I blog pro Ana e pro Mia non sono scomparsi, ma meglio camuffati. E hanno trovato un pericoloso alleato nei social network. Sono sempre più numerosi, infatti, i profili di chi racconta questa vita terribile. C’è chi si fa chiamare come la Dea dell’amore e della bellezza, e non vuole mangiare. C’è chi mette in copertina la foto di una gustosa torta o di una bilancia con su scritto fat, grasso. C’è lei, giovanissima e già con un figlio, che comunica i suoi conteggi: «Allora.. 5/6 kg in 45 giorni è possibile con attività fisica giornaliera e 500/800 kcal».
C’è chi segue l’Abc diet, una media di 200 calorie al giorno, per pranzo «un brodo al dado senza pasta e per cena un uovo sodo». C’è il piccolo cigno che pubblica una nota personale: «Cambiare correttore e fondotinta in modo tale che la psicologa non capisca che hai vomitato 5 minuti prima di andare da lei». E per fortuna le amiche esprimono tristezza perché «hai ricominciato… :(». Sono tante, tantissime. Tante eppure sole. Molte hanno un amore non corrisposto, una vita sociale inesistente, si vergognano a uscire di casa e sottoporsi agli sguardi altrui. In Italia non esiste alcuna legge che impedisca di diffondere metodi per rifiutare cibo o inneggiare all’anoressia. Il precedente Governo ha messo in campo alcune azioni finalizzate a combattere i disturbi alimentari, come il numero verde 800.180.969; innegabile impegno è manifestato anche da numerosi enti locali e associazioni, prime fra tutte l’Aba.

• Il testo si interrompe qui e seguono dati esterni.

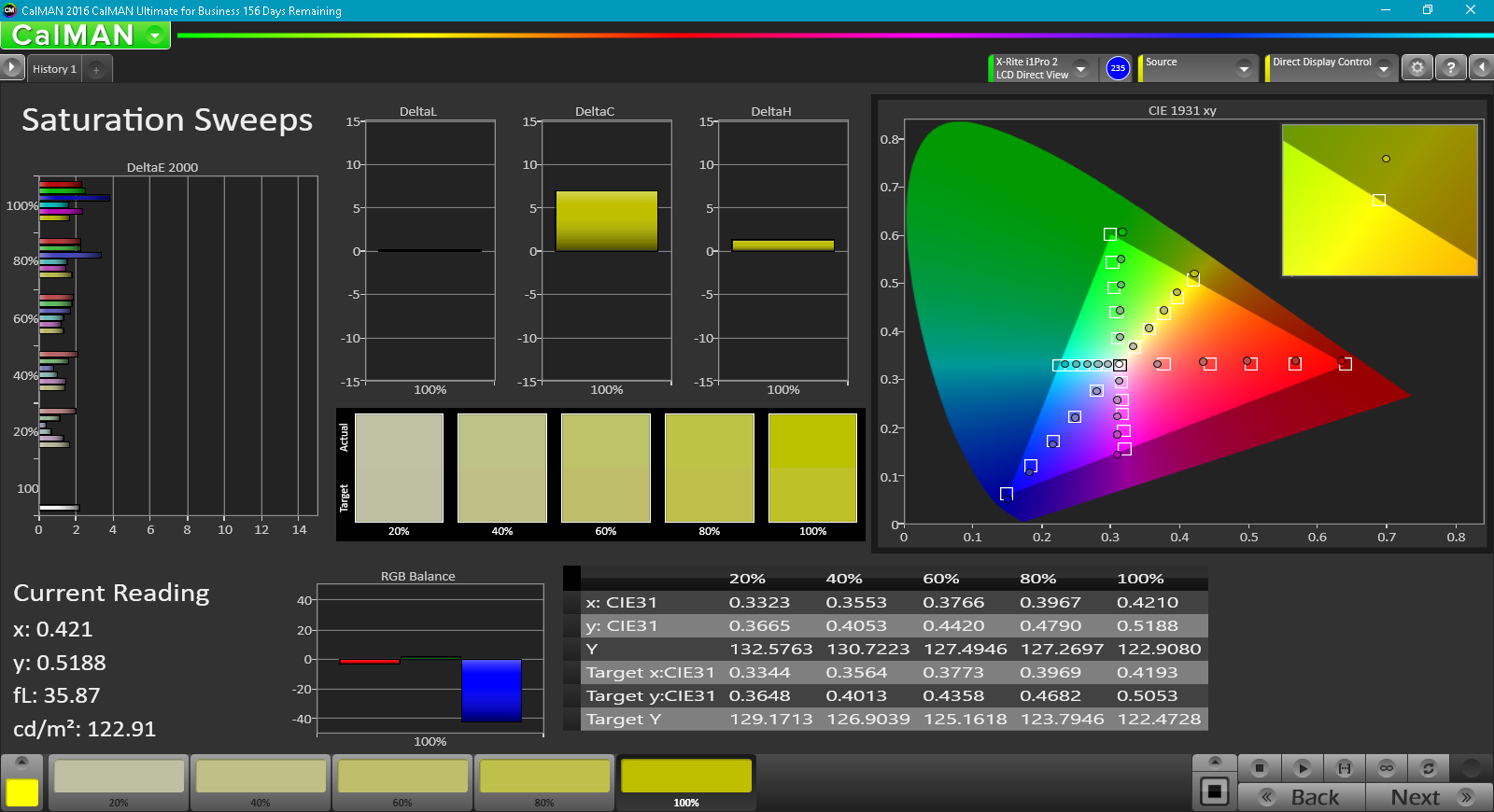Screen dimensions: 1494x812
Task: Open the CalMAN main menu arrow
Action: [x=155, y=35]

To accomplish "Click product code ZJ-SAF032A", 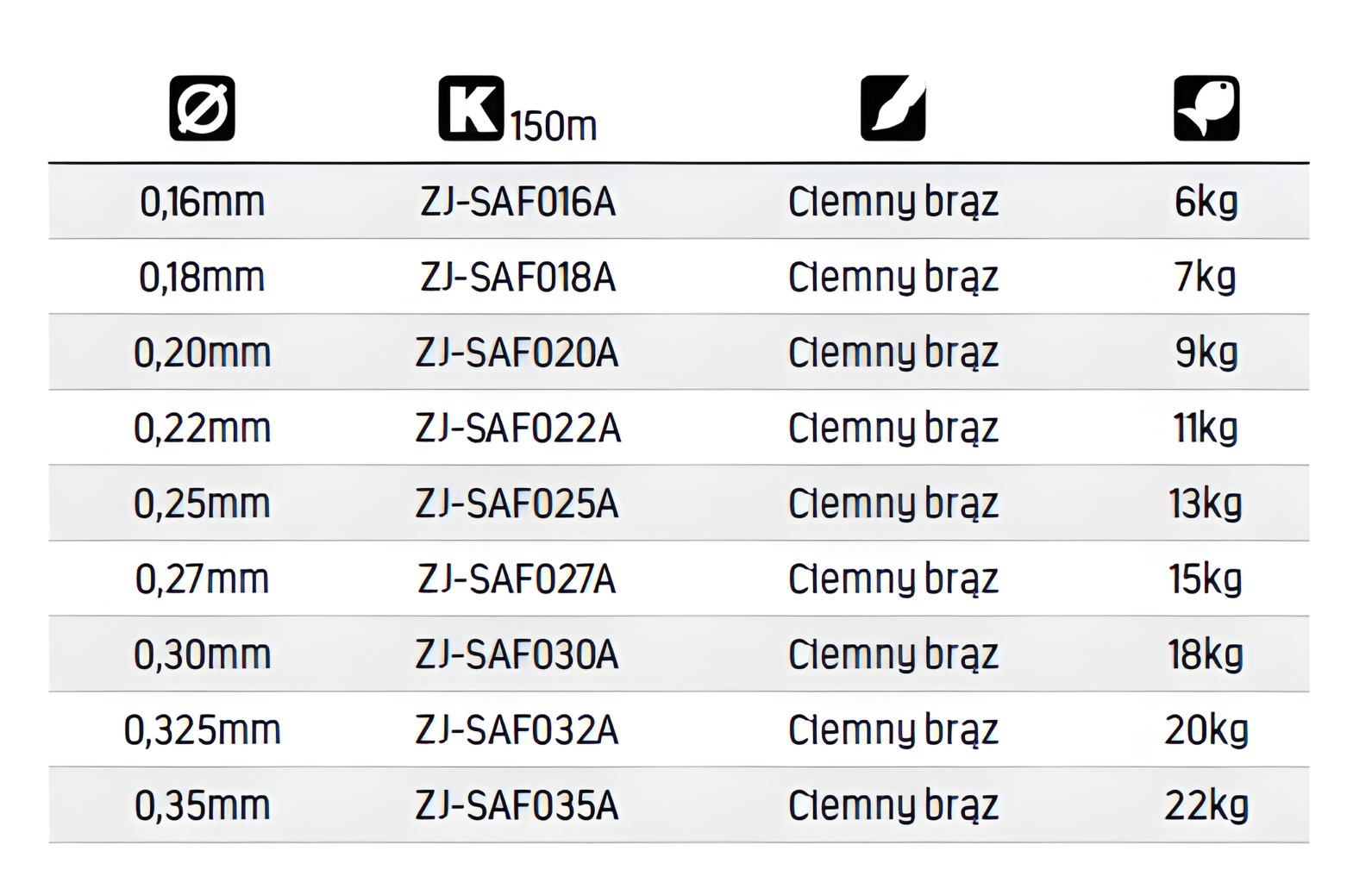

Manca, però, un intervento strutturato per monitorare questi spazi virtuali, per raggiungere queste persone in difficoltà, afferrare i loro messaggi e costruire ponti verso la salvezza. Senza, però, allontanarle dalla Rete. Perché un altro rifiuto, un’altra tenebra improvvisa non riuscirebbero davvero a sopportarla.